La vice-présidente américaine Kamala Harris a présenté un ambitieux plan visant à réduire l’écart salarial entre hommes et femmes aux États-Unis, qualifié de véritable “New Deal” pour les travailleuses américaines.
Une “taxe” injuste sur les femmes
Harris a dénoncé l’écart de rémunération comme une véritable “taxe” pesant sur les femmes américaines. En effet, de nombreuses femmes doivent travailler entre 15 et 23 mois pour gagner l’équivalent du salaire annuel d’un homme
. Cette disparité est encore plus marquée pour les femmes noires et hispaniques.
Des mesures concrètes pour le pouvoir d’achat
Le plan de Harris comprend plusieurs mesures visant à améliorer le pouvoir d’achat des familles, notamment :
- Un crédit d’impôt pouvant aller jusqu’à 6 000 dollars pour les familles avec nouveau-nés
- Une aide allant jusqu’à 25 000 dollars pour l’achat d’une première maison
- Un plafonnement du coût mensuel de l’insuline à 35 dollars pour toute la population
Lutter contre la spéculation et l’inflation
La vice-présidente propose également des lois pour décourager la spéculation immobilière et s’attaquer aux entreprises qui “gonflent” artificiellement les prix, en particulier dans le secteur alimentaire
Une approche globale de l’égalité économique
Au-delà des mesures spécifiques, Harris insiste sur la nécessité d’une approche globale pour atteindre l’égalité économique.

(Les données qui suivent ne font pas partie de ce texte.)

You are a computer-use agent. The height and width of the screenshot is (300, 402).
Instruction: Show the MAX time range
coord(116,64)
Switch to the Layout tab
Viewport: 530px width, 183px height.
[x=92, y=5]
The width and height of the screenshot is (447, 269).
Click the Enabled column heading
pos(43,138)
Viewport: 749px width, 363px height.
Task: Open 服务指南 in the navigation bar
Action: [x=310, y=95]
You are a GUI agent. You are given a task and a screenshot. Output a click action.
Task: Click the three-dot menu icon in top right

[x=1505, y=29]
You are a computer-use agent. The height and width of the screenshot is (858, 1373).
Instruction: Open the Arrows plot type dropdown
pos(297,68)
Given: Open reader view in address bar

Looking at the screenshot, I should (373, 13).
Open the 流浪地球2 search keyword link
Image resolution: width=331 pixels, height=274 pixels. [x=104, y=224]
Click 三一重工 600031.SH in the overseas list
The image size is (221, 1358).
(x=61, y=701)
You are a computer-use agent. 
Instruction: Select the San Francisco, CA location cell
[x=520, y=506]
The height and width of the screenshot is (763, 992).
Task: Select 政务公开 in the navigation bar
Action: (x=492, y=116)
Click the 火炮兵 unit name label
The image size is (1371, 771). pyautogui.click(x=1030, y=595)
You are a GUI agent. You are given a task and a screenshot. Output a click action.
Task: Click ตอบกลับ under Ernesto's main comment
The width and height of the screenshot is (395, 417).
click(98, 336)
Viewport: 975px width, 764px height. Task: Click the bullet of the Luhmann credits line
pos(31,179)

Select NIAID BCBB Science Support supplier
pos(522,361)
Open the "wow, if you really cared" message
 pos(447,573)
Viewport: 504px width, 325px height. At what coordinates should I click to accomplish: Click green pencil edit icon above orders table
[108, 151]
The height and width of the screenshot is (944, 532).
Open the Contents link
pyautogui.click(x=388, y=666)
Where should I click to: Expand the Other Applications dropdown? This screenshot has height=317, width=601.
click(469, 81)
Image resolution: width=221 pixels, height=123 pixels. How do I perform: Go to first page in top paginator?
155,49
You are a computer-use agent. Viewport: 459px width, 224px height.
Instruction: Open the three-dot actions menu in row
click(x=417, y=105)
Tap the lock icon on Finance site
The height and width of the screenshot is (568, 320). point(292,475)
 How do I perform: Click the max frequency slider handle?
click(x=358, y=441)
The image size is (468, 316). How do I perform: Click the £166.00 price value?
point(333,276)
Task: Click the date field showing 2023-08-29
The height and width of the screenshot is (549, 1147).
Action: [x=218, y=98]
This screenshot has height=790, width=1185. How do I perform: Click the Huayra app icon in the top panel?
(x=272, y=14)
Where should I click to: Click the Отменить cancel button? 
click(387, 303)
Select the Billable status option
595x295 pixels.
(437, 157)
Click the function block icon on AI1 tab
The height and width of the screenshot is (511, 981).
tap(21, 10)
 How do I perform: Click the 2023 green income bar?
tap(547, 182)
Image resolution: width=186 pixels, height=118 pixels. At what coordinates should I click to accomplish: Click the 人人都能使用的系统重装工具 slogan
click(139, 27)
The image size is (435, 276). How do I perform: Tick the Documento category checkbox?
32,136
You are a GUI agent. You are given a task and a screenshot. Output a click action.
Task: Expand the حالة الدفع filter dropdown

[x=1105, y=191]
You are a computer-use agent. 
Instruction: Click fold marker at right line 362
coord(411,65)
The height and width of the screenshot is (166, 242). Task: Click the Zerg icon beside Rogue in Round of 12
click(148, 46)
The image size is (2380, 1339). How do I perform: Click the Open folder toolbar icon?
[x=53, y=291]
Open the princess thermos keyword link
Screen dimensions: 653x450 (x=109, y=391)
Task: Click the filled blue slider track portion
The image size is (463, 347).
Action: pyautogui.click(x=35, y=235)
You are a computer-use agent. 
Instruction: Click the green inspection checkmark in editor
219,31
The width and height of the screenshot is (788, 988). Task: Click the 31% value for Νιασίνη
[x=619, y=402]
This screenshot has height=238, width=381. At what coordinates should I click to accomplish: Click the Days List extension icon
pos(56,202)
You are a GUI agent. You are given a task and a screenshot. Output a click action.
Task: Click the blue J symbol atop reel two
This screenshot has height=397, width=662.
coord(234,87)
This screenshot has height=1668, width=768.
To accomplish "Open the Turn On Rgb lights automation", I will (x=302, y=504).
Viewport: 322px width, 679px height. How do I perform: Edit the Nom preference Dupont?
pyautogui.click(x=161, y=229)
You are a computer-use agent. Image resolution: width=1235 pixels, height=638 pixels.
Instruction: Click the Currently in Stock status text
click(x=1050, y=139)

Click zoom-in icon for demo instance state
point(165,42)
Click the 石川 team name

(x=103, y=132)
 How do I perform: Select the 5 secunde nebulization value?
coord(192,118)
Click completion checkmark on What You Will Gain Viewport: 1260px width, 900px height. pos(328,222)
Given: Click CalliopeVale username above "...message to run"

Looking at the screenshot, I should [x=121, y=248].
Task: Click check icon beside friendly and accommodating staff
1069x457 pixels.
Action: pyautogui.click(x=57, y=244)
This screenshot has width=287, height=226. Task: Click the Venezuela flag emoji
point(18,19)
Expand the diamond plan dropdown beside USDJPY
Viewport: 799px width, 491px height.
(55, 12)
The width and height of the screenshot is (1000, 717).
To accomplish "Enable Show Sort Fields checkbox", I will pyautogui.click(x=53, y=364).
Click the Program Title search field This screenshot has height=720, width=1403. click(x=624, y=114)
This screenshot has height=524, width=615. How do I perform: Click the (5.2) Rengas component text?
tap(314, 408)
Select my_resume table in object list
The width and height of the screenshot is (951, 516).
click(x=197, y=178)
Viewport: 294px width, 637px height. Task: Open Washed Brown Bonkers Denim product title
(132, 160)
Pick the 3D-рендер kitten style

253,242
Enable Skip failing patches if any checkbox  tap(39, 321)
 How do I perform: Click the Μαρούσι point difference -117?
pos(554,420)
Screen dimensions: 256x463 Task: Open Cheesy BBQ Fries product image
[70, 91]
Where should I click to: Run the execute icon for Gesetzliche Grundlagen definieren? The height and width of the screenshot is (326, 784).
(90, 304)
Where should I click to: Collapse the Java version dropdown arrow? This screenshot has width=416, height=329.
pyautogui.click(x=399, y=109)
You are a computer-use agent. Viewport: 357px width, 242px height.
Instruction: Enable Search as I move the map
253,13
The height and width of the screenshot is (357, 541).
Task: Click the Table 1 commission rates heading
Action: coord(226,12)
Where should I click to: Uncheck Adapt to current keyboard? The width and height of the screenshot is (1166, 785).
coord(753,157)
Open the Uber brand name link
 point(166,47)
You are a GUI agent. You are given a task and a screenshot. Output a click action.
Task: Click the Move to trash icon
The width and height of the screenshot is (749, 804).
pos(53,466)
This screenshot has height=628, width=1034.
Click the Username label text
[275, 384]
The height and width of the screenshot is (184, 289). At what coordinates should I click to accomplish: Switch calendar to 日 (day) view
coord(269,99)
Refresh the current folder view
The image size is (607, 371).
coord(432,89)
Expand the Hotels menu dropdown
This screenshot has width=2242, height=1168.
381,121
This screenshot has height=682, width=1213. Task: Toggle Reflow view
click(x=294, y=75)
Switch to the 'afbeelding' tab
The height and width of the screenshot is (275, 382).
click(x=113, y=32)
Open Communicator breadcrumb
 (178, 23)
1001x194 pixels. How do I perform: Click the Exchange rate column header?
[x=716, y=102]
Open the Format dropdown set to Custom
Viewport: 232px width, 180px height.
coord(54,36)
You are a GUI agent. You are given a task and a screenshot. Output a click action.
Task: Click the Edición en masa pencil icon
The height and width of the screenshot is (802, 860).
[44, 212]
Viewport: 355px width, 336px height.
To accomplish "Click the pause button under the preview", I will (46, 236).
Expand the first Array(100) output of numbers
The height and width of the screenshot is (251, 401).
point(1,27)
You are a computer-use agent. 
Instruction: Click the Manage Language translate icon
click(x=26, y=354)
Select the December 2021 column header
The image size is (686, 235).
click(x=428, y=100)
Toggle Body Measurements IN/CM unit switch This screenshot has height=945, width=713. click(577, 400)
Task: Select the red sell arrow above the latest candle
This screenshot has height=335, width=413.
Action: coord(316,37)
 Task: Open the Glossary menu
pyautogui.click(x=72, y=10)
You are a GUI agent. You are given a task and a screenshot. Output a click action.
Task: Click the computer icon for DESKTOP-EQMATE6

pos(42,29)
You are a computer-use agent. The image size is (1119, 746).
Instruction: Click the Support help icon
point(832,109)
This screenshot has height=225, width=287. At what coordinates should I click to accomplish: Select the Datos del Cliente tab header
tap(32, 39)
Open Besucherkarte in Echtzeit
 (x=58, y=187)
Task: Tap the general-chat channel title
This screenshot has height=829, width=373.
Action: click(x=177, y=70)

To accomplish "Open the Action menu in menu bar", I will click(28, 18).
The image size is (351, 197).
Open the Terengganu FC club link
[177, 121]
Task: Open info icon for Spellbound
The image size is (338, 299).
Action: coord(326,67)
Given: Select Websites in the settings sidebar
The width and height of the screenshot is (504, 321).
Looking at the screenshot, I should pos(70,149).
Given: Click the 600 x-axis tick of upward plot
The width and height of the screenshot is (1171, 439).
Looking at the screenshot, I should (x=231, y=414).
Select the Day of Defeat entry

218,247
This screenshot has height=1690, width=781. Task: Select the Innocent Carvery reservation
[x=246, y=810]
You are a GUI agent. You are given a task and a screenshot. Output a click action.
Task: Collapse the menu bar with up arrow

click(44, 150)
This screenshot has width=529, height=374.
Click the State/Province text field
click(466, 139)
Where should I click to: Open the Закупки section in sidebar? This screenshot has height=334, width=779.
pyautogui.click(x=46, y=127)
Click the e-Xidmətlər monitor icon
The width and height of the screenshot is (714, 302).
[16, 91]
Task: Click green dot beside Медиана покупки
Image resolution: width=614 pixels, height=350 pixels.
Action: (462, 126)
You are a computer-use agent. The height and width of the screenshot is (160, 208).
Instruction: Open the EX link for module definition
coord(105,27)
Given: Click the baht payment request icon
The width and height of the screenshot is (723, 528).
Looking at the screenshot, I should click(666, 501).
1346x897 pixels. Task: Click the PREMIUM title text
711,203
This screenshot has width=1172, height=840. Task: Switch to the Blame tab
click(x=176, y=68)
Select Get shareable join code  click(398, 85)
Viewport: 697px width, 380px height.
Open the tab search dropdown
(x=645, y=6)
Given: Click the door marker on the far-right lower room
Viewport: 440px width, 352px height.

Elle souligne l’importance de l’éducation, de la formation professionnelle et de l’accès aux soins de santé pour permettre aux femmes de réaliser pleinement leur potentiel sur le marché du travail.
Ce plan ambitieux, s’il est mis en œuvre, pourrait marquer un tournant significatif dans la lutte pour l’égalité salariale aux États-Unis, offrant un nouvel espoir aux millions de femmes américaines qui continuent de subir les effets de la discrimination économique.